Minnesota, 9.05 a.m. CST
La jornada que iba a cambiar la vida de la profesora Emily Wess empezó de un modo bastante sencillo. No había indicios de tragedia ni particulares signos de urgencia en la forma con que había empezado su rutina matinal de todos los días de aquel trimestre. Había corrido a primera hora, había impartido las clases de la mañana, se había comprado el café matutino, pero algo le resultaba extraño a pesar de respirar el mismo pesado aire otoñal de siempre en el campus del Carleton College.
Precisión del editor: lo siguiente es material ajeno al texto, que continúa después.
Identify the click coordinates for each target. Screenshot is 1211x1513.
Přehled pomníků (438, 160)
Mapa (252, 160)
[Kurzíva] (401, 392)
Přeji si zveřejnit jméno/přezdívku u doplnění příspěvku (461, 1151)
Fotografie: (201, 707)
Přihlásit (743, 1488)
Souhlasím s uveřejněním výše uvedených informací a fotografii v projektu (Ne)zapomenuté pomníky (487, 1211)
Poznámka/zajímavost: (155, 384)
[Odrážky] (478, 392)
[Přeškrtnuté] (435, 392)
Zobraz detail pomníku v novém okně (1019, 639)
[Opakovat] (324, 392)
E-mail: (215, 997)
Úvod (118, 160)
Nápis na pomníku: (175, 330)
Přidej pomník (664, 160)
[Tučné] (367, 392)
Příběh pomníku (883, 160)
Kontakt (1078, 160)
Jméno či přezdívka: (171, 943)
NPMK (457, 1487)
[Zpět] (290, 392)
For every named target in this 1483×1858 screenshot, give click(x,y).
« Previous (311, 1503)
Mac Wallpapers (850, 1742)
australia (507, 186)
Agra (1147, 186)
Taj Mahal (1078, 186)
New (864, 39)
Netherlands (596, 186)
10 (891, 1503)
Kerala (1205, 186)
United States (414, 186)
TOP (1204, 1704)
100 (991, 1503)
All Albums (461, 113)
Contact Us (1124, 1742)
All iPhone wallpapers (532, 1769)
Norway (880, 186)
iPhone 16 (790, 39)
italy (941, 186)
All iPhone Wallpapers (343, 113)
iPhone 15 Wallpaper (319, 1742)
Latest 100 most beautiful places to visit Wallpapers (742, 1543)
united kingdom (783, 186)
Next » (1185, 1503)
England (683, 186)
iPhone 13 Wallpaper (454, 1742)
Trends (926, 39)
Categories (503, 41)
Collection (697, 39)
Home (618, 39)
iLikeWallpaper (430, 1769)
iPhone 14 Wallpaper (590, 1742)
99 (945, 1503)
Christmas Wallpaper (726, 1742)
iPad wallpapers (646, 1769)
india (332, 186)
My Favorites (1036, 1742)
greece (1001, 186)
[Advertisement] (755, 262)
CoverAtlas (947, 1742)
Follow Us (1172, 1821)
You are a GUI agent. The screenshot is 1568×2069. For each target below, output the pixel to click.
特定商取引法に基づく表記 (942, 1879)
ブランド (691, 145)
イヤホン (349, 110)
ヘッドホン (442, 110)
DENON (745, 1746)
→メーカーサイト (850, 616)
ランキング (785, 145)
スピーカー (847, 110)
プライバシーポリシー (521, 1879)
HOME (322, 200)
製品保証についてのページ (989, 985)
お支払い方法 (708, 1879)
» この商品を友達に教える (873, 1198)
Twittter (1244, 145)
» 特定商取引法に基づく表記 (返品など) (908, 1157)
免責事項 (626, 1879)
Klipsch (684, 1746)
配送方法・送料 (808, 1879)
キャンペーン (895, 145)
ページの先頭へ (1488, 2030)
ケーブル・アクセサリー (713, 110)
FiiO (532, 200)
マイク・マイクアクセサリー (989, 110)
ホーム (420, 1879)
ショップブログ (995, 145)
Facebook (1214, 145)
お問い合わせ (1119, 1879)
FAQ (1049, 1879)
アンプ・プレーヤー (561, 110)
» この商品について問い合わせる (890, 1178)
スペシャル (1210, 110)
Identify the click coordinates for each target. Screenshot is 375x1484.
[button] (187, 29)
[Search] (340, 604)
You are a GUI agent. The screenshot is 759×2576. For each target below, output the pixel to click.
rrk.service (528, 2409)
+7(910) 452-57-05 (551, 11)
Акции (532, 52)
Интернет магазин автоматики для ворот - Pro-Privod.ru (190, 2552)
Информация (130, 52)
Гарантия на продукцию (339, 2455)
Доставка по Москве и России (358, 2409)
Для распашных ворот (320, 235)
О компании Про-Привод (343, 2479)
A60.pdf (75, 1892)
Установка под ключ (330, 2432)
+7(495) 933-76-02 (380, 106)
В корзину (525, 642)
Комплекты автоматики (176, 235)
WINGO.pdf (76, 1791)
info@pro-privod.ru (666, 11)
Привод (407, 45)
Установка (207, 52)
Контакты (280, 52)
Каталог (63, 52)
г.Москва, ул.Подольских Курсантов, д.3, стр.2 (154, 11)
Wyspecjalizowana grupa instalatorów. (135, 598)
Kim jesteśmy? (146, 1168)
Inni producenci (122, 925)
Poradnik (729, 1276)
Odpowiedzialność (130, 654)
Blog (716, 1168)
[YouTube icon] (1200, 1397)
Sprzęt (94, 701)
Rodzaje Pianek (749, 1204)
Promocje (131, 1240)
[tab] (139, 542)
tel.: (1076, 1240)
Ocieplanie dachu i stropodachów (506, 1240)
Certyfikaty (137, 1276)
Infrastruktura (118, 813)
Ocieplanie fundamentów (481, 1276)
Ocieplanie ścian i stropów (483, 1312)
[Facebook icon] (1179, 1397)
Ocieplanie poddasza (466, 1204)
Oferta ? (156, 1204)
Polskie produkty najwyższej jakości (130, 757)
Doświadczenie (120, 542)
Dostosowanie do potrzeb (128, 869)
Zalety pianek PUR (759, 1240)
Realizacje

Había en aquel día algo anómalo, una sensación inusual que no era capaz de determinar con precisión.
—Buenos días a todos.
Anduvo por el pasillo central del tercer piso del complejo Leighton Hall, sede del Departamento de Religión, hasta llegar a la puerta que daba a su despacho; el suyo era uno de los arracimados en torno a un pequeño espacio al que se accedía a través de una sencilla puerta, un corro, como solía llamarse en la jerga de Minnesota. Otros profesores tenían despacho en el corro, en una de cuyas esquinas se encontraban cuatro de ellos y un colega de otro departamento cuando entró Emily.
Ella sonrió, pero el pequeño grupo estaba absorto en una conversación sostenida en susurros.
—Hola —respondió alguien de la camarilla al cabo de un tiempo inusualmente prolongado desde el saludo, pero nadie se volvió a mirarla.
Fue entonces cuando ella tomó conciencia de la atmósfera tan extraña existente a lo largo de toda la mañana, pero de la que no se había percatado por completo hasta ese momento. Reinaba un silencio extraño en las aulas y sus compañeros desviaban la mirada con la preocupación escrita en las facciones.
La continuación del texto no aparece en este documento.